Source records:
····················

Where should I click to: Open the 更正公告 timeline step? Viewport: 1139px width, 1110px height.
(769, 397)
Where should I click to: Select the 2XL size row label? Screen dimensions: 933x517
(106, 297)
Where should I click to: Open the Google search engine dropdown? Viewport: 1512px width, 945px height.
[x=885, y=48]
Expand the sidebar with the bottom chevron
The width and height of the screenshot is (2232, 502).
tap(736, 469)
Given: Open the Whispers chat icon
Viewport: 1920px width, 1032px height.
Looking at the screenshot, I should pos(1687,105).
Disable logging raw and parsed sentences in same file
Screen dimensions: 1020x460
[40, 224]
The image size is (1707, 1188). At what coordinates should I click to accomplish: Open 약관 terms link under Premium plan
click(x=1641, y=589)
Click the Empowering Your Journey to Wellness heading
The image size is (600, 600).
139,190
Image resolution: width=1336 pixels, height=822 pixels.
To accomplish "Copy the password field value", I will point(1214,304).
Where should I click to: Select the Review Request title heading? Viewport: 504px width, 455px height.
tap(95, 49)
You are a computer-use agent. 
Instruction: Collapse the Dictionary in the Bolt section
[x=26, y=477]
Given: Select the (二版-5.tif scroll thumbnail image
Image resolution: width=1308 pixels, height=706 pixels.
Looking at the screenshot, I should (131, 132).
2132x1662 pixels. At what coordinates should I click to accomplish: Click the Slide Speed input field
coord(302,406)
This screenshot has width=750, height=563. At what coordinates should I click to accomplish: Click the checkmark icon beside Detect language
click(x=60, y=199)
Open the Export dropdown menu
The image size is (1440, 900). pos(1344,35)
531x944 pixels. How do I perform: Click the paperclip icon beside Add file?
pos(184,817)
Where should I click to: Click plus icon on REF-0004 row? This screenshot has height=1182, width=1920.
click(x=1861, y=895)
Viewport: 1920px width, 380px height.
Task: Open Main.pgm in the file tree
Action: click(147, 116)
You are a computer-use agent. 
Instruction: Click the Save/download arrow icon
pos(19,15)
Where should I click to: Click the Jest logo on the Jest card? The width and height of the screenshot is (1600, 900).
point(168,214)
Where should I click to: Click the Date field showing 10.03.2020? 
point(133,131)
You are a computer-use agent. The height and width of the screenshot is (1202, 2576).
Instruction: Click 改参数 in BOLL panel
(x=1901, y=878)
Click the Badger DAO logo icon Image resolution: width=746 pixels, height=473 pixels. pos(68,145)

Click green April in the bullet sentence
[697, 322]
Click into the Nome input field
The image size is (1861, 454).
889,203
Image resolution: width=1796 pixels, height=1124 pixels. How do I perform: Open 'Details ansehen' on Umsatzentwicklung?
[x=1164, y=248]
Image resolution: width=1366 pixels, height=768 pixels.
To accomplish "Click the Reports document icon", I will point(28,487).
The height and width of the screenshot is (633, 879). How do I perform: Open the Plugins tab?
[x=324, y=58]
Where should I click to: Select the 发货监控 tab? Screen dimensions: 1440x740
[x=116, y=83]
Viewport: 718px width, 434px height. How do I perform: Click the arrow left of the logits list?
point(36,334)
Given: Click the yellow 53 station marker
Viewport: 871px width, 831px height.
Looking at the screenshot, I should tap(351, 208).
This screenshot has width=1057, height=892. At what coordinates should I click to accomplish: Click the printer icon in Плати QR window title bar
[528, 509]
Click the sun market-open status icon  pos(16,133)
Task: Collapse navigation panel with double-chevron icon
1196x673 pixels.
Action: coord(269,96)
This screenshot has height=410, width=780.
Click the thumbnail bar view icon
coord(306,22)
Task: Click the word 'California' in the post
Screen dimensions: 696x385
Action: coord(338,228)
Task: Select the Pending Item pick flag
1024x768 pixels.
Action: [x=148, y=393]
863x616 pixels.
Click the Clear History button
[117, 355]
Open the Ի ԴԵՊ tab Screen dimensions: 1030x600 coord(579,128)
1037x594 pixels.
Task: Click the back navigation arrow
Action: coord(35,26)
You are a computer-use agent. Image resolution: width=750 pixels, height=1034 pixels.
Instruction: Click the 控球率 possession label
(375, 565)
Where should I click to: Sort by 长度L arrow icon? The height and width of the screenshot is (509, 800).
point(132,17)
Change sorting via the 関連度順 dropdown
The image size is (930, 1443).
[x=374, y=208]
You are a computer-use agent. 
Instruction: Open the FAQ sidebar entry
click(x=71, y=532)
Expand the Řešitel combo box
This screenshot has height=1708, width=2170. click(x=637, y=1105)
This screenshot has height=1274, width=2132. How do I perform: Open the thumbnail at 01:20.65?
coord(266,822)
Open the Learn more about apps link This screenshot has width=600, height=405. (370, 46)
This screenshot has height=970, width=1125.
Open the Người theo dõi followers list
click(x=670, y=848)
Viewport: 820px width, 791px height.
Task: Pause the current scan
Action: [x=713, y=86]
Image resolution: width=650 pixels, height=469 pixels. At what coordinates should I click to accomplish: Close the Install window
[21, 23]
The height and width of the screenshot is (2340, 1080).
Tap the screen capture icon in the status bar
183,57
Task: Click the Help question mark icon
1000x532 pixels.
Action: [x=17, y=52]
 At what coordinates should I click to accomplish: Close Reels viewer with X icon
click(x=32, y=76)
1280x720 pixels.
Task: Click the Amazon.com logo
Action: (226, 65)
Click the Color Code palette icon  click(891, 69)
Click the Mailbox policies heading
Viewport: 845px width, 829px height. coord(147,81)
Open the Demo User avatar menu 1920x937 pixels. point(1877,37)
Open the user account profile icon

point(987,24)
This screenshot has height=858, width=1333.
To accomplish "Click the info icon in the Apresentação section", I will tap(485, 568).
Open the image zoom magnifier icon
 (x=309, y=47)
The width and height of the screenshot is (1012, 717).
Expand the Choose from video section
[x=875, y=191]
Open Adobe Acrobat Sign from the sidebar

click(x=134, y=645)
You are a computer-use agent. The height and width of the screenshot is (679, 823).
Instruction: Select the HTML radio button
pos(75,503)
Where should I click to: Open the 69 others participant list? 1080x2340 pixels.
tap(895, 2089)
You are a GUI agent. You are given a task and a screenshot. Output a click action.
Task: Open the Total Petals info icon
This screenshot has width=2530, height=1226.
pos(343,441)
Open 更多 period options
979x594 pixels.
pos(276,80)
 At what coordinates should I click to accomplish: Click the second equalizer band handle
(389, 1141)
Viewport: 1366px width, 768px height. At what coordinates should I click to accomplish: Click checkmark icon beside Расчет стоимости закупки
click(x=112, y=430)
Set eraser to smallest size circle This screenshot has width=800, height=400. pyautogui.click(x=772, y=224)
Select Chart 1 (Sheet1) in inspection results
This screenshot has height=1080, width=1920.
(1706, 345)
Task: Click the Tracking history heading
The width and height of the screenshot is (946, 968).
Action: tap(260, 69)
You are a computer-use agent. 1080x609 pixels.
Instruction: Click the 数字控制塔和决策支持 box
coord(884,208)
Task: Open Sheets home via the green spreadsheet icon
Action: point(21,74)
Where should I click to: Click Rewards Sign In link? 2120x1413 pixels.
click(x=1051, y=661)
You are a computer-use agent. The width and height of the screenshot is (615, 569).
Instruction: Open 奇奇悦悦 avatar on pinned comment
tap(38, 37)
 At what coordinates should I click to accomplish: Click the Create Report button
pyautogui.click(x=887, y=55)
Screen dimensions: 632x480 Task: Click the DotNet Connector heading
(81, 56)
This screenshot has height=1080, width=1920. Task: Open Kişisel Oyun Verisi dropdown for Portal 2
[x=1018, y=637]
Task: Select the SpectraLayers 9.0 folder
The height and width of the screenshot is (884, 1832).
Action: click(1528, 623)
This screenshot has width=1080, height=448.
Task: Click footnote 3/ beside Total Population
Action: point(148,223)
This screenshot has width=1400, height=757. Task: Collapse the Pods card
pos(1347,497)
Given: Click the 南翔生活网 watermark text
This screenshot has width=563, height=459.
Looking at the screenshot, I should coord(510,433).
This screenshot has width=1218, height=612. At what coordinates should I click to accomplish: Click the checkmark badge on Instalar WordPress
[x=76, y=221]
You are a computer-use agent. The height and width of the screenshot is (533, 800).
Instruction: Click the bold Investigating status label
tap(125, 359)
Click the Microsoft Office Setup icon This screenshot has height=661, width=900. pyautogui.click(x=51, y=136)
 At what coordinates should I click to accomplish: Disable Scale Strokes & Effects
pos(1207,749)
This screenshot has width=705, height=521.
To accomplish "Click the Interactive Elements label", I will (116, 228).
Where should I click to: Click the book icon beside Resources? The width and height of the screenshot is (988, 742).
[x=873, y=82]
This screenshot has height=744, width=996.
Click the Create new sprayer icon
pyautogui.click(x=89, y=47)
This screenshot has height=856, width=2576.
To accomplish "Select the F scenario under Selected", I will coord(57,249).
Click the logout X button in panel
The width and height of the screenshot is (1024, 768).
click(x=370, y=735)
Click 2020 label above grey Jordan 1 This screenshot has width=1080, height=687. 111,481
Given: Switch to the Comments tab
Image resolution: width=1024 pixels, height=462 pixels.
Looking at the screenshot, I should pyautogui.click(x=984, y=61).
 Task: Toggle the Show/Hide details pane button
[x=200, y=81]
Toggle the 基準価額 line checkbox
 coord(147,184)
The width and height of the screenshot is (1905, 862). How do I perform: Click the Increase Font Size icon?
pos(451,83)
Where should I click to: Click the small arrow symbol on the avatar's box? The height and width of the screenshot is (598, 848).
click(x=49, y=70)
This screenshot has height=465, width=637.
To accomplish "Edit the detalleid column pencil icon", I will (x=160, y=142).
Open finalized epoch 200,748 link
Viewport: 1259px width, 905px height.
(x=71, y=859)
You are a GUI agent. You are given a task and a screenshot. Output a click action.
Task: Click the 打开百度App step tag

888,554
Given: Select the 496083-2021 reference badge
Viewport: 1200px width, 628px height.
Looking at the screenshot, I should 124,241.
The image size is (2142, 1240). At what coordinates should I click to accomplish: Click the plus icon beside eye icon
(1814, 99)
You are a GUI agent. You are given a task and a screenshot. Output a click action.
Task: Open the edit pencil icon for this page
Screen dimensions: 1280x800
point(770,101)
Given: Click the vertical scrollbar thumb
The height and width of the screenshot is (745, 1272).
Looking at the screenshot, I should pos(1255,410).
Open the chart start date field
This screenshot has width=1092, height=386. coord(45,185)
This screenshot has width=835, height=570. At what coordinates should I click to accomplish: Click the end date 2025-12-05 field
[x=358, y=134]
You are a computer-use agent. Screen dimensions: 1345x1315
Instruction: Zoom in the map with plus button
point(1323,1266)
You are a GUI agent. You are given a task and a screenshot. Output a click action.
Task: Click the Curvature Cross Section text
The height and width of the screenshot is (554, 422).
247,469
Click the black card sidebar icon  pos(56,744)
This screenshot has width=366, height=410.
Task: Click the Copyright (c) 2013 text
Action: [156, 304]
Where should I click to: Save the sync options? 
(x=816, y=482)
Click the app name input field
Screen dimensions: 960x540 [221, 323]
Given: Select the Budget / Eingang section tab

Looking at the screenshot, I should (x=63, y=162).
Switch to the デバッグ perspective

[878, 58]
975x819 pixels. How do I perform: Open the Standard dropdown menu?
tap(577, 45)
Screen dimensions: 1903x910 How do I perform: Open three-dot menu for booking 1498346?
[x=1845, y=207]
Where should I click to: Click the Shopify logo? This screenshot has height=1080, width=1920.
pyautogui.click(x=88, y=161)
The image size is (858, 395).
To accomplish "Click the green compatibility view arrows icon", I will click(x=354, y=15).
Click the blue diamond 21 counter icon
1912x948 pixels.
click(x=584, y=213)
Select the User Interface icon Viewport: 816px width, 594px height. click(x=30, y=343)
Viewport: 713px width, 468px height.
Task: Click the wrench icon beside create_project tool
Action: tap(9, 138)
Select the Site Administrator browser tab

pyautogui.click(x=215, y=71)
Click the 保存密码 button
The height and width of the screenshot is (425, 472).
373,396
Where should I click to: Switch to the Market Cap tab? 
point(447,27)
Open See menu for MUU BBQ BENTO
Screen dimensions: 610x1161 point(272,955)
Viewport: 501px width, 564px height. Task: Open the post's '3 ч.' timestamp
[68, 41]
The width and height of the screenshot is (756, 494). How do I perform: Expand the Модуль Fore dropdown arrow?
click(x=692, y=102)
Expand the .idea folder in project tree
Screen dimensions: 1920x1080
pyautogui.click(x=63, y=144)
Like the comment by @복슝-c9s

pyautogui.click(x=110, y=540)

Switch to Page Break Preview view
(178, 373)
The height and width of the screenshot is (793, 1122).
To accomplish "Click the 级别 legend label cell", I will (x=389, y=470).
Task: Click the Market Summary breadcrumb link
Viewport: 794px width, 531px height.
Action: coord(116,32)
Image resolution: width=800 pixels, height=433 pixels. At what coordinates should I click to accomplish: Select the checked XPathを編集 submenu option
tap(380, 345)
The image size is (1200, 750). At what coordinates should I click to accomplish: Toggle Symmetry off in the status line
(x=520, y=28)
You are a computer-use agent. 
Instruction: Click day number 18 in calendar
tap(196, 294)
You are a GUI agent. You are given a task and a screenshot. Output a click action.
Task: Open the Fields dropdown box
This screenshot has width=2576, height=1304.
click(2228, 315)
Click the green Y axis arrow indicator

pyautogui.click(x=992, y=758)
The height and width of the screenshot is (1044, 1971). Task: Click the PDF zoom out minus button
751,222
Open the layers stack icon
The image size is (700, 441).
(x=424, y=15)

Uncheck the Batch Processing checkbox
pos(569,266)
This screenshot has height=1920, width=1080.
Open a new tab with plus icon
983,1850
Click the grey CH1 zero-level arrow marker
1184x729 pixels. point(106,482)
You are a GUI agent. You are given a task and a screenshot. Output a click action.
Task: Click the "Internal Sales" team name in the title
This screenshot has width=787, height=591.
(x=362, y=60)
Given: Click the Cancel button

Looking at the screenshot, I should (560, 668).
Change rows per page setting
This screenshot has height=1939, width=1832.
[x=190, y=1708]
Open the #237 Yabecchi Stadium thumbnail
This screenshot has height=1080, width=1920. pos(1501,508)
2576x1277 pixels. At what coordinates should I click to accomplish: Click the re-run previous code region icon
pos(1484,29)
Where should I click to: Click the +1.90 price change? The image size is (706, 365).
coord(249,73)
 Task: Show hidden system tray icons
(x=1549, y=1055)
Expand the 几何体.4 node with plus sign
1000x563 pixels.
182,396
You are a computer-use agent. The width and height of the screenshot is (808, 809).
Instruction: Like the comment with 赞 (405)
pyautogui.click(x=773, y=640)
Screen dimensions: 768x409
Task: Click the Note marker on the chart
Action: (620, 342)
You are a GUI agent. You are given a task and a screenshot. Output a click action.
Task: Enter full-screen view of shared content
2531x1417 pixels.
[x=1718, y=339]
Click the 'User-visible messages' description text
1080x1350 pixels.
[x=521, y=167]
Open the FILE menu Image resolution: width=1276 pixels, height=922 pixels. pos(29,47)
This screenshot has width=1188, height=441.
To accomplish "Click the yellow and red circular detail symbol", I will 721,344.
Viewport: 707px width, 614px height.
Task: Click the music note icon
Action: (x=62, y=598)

····················

WHAT IS ASKED:
Reproduce without alteration the rows running from the one containing "Open the Export dropdown menu" down to the one containing "point(133,131)", both of these included.

ANSWER TO THE TASK:
Open the Export dropdown menu
The image size is (1440, 900). pos(1344,35)
531x944 pixels. How do I perform: Click the paperclip icon beside Add file?
pos(184,817)
Where should I click to: Click plus icon on REF-0004 row? This screenshot has height=1182, width=1920.
click(x=1861, y=895)
Viewport: 1920px width, 380px height.
Task: Open Main.pgm in the file tree
Action: click(147, 116)
You are a computer-use agent. 
Instruction: Click the Save/download arrow icon
pos(19,15)
Where should I click to: Click the Jest logo on the Jest card? The width and height of the screenshot is (1600, 900).
point(168,214)
Where should I click to: Click the Date field showing 10.03.2020? 
point(133,131)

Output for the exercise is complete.